1.  Body of work: Charlie Sheen’s porn-star ex-girlfriend Bree Olson produced a video designed to hasten the capture of fugitive Ugandan rebel leader Joseph Kony. The clip shows a bikini-clad Olson wiggling in the sand, while flashing harsh images of the conflict. Because nothing screams “justice” quite like a healthy dose of cleavage. Where was she when we were trying to free Nelson Mandela?

2.  Punk’d in Space:
Sir Richard Branson has declared that his Virgin Galactic spaceships “are built and flying in the final stages of our exhaustive test flight program.” Tickets to outer space will cost about $200,000 US. Ashton Kutcher has already signed on for the Virgin voyage, and will attempt to stash his assets far from Demi Moore.

3.  Take a byte:
Thousands of consumers lined up outside of Apple’s flagship stores in NYC last week to buy the newest iPad. Investment firm UBS conducted a survey to find out why customers hadn’t attempted to order online. A handful of people stated, “What else would we do on a Friday night? We’re nerds.”  

4.  Poetic Demeanor: Congrats to Kris Demeanor on becoming Calgary’s first poet laureate. He hopes to find creative ways to get Calgarians into the enjoyment of language. Engaging Canadian youth might be a challenge, but perhaps he can create rhymes in SMS. “R U well? Luv ur smell. Lol.” Good luck, Kris!

5.  Sign of the times: So jaded are sports fans in Toronto that when a player like Phil Kessel actually reaches peak performance, all we can say is “Quick, trade him!” The rationale, of course, is that it’s got to be downhill from here. I liken this to my wife serving me leftovers from a delicious home-cooked meal, and saying, “Eat fast. It’s just about to rot.”

6.  Retro in HD: This Sunday marks the long-awaited two-hour premiere of Mad Men’s 5th season. The show is popular among those nostalgic for a time when men had body hair and women had real breasts. Also recommended for anyone feeling guilty about their parenting skills, or how much they drink and smoke.

7.  Ready to Rumba:
Dancing with the Stars premiered this week with an odd crew of has-beens, might-bes and barely-ares.

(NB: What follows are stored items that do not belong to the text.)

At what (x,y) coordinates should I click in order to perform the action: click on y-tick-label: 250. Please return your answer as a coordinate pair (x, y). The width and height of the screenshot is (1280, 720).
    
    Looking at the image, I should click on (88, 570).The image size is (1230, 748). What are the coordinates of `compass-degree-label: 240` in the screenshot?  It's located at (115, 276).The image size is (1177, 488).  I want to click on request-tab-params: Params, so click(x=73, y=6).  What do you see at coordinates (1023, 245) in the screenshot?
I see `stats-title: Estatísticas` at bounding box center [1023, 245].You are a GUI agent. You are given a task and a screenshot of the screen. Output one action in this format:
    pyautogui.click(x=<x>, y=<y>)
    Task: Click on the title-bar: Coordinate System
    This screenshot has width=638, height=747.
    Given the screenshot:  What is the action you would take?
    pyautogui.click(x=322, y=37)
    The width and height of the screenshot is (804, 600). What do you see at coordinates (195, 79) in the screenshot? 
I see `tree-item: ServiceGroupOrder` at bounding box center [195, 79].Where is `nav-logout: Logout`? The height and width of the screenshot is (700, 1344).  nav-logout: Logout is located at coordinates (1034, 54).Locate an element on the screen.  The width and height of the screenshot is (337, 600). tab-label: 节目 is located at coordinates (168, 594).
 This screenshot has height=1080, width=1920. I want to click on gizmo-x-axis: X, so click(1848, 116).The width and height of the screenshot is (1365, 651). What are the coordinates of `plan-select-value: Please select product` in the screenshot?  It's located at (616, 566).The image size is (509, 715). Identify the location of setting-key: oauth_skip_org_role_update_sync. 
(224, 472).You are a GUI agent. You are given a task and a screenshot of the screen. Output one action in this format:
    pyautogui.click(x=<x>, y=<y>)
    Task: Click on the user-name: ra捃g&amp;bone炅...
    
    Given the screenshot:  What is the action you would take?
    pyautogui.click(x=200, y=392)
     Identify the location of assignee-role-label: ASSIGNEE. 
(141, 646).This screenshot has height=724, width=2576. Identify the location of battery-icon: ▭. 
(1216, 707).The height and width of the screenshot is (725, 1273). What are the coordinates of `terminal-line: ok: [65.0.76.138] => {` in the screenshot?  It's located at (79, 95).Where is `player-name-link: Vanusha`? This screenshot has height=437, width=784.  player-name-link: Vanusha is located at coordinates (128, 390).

Nevertheless, after watching 15 intermittent minutes, I am prepared to make predictions. A “Pip-less” Gladys Knight will lose early, but thank the lord for the journey. Urkel will do the robot at least once and Martina Navratilova will struggle not to lead. Finalists: Welsh soprano Katherine Jenkins, Latino stud William Levy and Prairie star Melissa Gilbert.

8.  Beach-body: Every spring we discover our “winter fat” and torture ourselves with diets. Now, there is a great new book called Unjunk Your Junk Food, for people (like me) who refuse to forgo the sweets for more than a couple of days. Instead of contradicting Marie Antoinette, Andrea Donsky and friends will simply tell you which cake to choose. A free sneak peek is available for download at naturallysavvy.com. Also, when returning from the supermarket, try taking the stairs.